The report has also expressed concern over trade secret protection in India, particularly the reported difficulties in obtaining remedies and damages. In connection with piracy, the report says the US continues to seek change in Indian Copy Right Act and related rules.

Renewed pressure for new government
The report has clarified that it will redouble its efforts with the new government “to improve IP protection and enforcement in India”. It will also initiate an out-of-cycle review of India to assess the progress.

Experts say these efforts are meant to maintain increased pressure on India. One of the biggest producers of quality generic medicines in the world, India has been facing pressure by the US government and the multi-national pharmaceutical industry over “insufficient enforcement of intellectual property”. 

"USTR is using every single intimidation and pressure tactic it has at its disposal at India. This is just the latest example of how USTR is attempting to penalise India for not bowing to the endless efforts of the multinational pharmaceutical industry to severely restrict generic competition in India and worldwide,” said Médecins Sans Frontières (MSF), an international organisation which works with patients on humanitarian ground. 

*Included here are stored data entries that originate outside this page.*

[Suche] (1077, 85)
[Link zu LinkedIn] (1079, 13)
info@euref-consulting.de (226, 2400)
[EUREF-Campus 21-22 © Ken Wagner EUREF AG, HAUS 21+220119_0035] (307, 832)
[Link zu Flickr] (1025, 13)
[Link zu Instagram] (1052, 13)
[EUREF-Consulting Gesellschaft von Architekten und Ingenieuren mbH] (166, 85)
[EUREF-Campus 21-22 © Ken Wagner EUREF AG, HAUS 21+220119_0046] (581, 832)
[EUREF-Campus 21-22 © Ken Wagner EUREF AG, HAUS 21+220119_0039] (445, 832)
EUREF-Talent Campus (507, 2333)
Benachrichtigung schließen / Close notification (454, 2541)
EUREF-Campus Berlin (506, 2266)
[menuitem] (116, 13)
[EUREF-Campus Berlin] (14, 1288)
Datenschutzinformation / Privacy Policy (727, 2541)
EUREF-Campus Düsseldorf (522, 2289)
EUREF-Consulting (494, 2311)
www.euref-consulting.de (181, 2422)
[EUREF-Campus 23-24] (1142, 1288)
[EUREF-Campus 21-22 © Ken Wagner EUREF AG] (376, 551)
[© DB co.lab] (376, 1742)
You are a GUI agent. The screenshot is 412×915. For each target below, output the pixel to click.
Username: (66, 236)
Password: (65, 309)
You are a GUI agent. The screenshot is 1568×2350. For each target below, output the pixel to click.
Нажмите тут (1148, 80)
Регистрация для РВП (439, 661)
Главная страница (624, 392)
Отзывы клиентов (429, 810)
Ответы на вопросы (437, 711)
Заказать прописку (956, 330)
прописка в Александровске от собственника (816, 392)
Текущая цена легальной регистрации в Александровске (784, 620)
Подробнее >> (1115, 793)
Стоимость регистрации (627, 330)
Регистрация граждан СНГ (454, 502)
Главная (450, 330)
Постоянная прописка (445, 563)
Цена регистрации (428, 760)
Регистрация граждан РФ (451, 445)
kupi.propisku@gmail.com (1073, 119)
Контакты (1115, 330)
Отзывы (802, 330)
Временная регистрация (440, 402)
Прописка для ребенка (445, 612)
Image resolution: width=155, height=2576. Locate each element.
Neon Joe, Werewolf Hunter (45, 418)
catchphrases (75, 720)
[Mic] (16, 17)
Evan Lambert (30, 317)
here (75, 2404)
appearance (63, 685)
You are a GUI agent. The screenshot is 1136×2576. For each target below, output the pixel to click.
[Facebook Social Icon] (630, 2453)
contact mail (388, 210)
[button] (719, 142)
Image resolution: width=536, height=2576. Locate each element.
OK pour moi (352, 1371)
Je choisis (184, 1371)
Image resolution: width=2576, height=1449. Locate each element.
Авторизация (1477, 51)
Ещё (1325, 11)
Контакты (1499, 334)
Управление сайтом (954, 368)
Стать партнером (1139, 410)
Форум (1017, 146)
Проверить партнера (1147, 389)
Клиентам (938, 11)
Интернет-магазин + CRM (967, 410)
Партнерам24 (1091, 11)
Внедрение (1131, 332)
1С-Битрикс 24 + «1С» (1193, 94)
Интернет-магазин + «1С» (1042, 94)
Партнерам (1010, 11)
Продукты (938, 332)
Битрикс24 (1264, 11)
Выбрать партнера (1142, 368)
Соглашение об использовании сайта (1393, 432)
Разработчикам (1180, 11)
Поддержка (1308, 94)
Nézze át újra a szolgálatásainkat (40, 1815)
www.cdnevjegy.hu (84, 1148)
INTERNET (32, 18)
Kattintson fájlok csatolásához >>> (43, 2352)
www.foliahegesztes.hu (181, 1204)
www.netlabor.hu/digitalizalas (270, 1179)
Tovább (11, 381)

"The USTR is painting India as a rogue government, when in fact every action in India’s efforts to secure access to affordable, lifesaving medicines is fully consistent with global trade rules. India is playing by the rules, and USTR knows it. India’s policies have saved lives. It’s an example that should be followed, not criticised,” said MSF (see 'Testing the CL route'). It added that other countries are now considering legislation similar to that in India, which in turn has worried the US pharmaceutical industry. By their effort, it is visible that they are now seeking to curb India’s influence in global patent reform efforts which have the potential to increase access to medicines for millions in need in developing countries, said MSF.